REQUIREMENT ▸ Can you repeat the data word for word, from the line with "Where should I" through the end of the data, leaving out the pictures?

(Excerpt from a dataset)
╔══
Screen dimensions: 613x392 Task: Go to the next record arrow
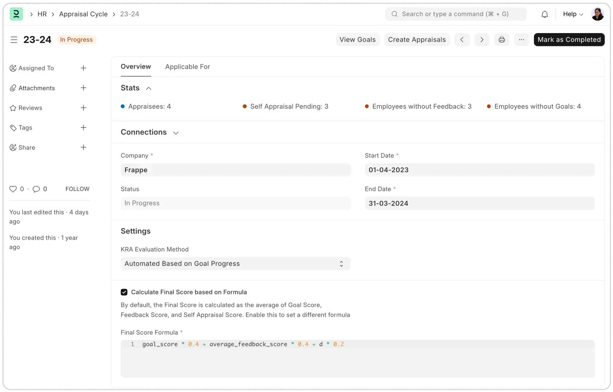[482, 40]
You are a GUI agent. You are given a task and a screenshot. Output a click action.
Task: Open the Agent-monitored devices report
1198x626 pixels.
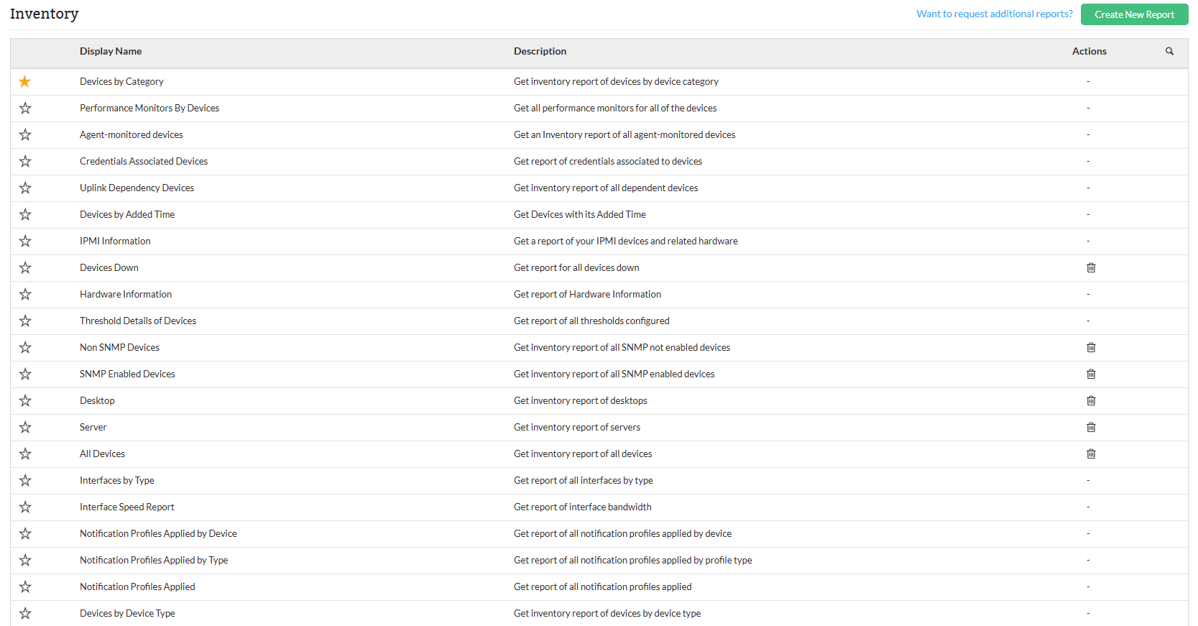tap(132, 134)
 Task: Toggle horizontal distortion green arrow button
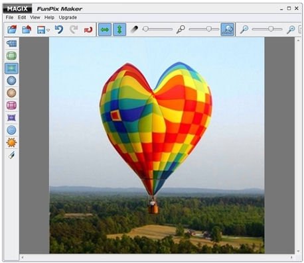[105, 29]
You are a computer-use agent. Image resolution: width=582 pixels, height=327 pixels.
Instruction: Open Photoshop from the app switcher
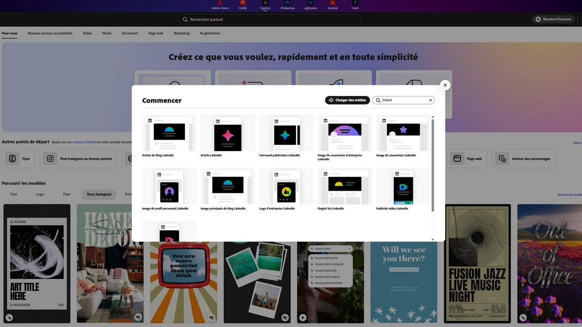tap(287, 5)
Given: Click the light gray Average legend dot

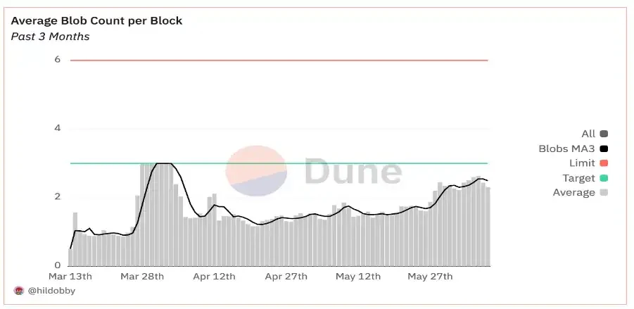Looking at the screenshot, I should [x=604, y=193].
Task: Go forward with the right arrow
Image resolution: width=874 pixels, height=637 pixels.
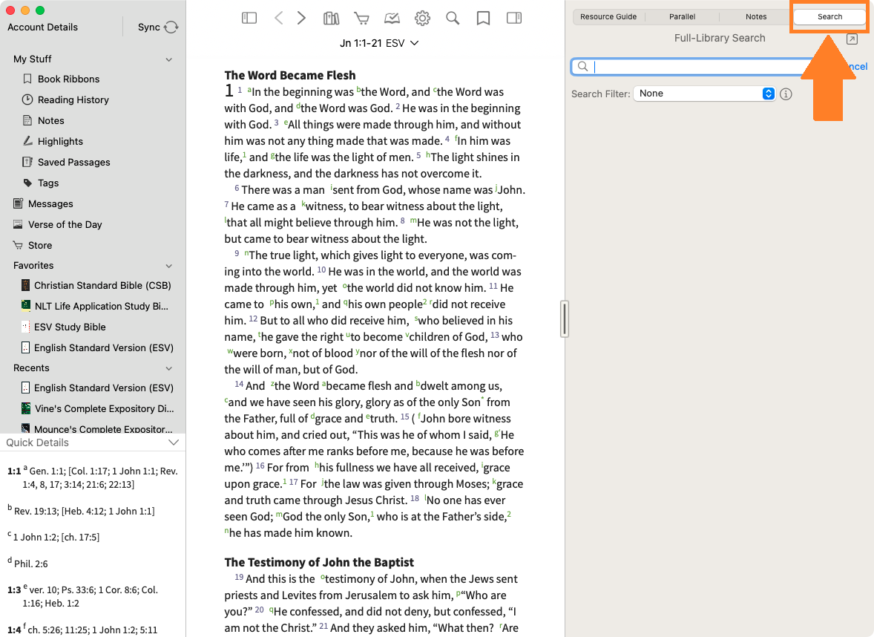Action: pos(301,18)
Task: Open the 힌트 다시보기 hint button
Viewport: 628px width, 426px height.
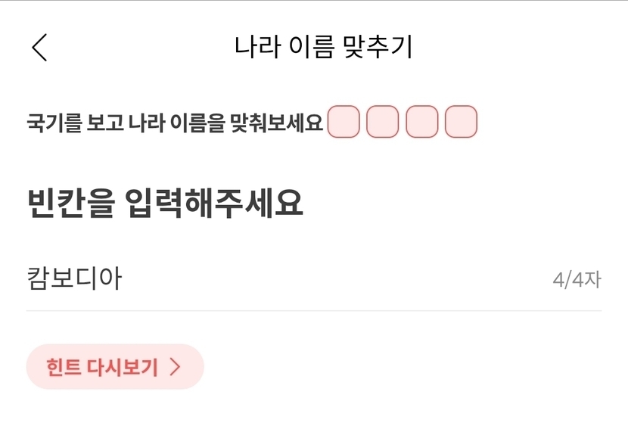Action: 115,367
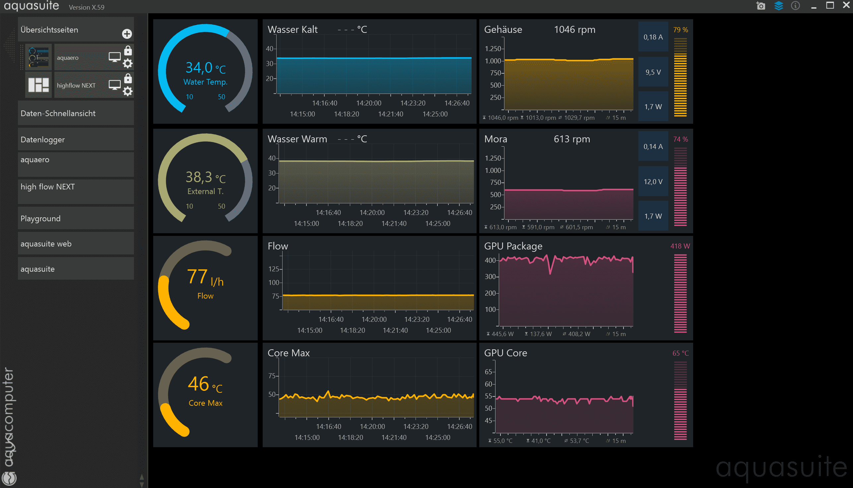Click the blue layers icon in title bar
This screenshot has width=853, height=488.
(x=779, y=6)
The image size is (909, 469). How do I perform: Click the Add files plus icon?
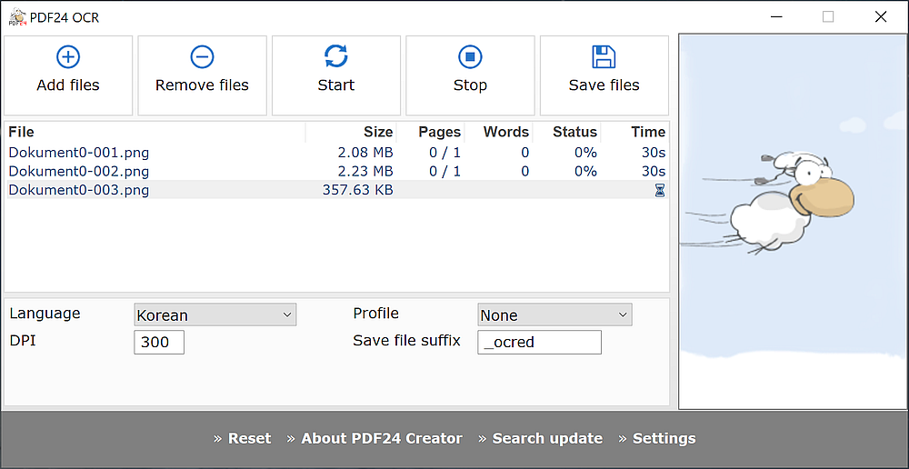pos(68,57)
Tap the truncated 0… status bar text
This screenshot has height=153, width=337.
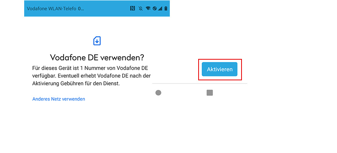coord(81,8)

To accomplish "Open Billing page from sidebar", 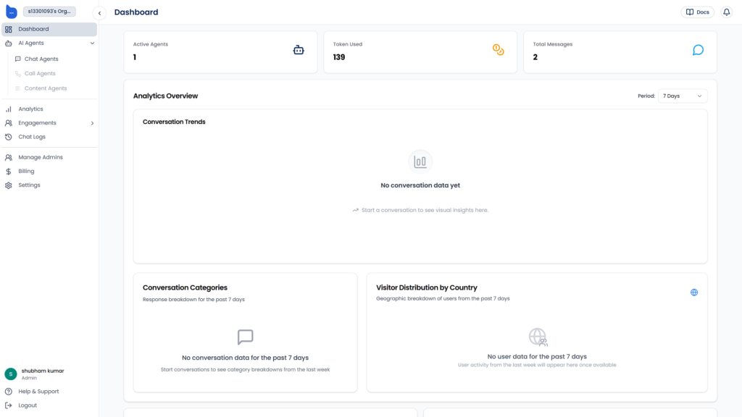I will point(26,172).
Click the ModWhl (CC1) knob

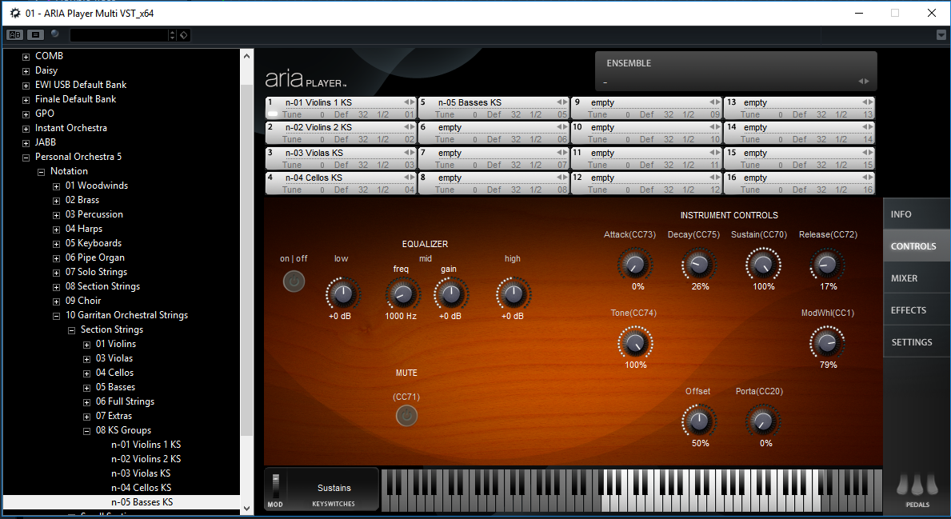(827, 343)
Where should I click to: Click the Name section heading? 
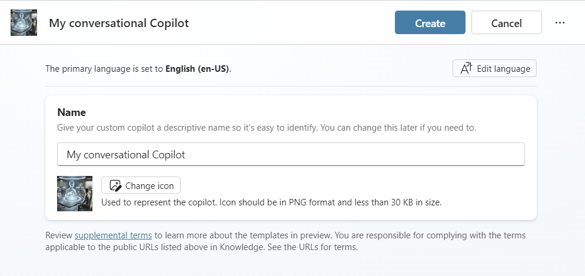71,112
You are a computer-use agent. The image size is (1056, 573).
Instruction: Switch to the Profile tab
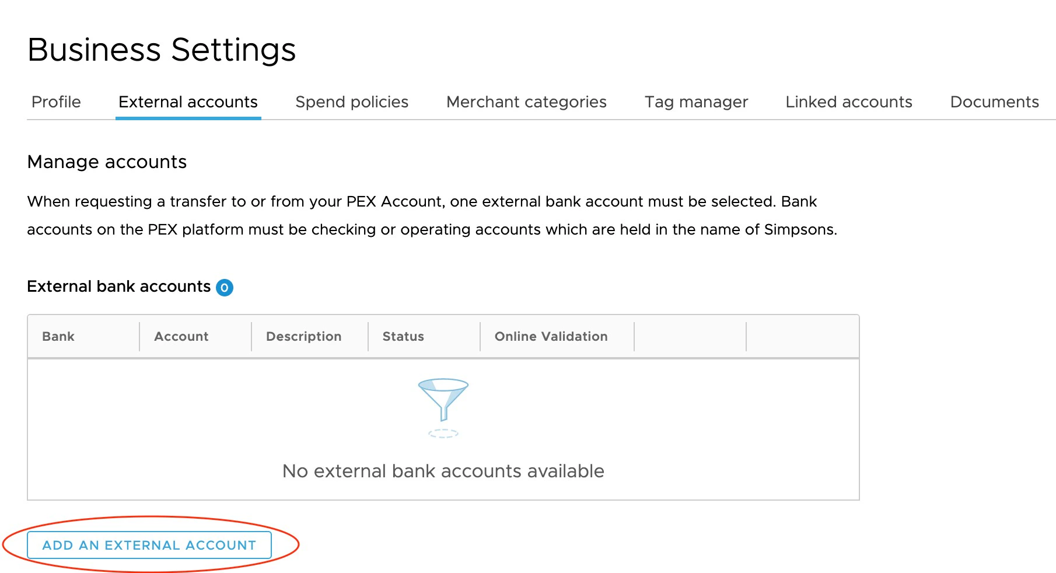point(56,102)
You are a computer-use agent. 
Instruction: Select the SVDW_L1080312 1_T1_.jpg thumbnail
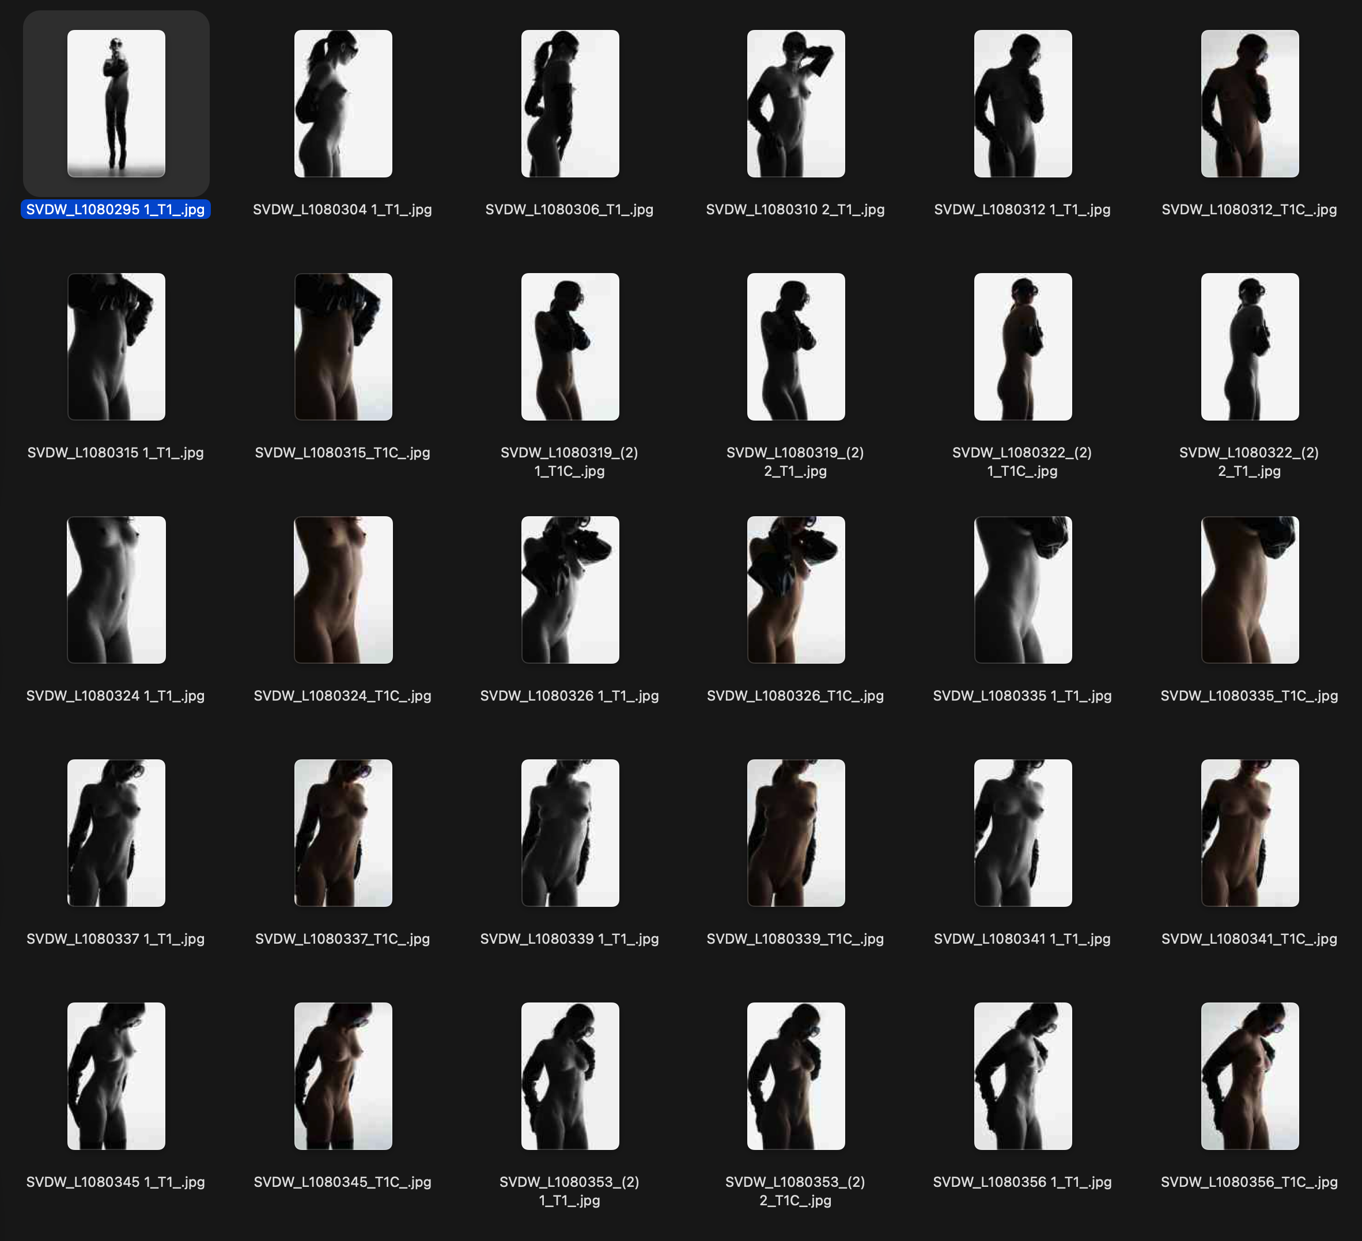(1023, 101)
╚══
ANSWER ▸
Where should I click to: Click the Name section heading? 
71,112
You are a computer-use agent. The image size is (1056, 573).
Instruction: Switch to the Profile tab
point(56,102)
You are a computer-use agent. 
Instruction: Select the SVDW_L1080312 1_T1_.jpg thumbnail
(1023, 101)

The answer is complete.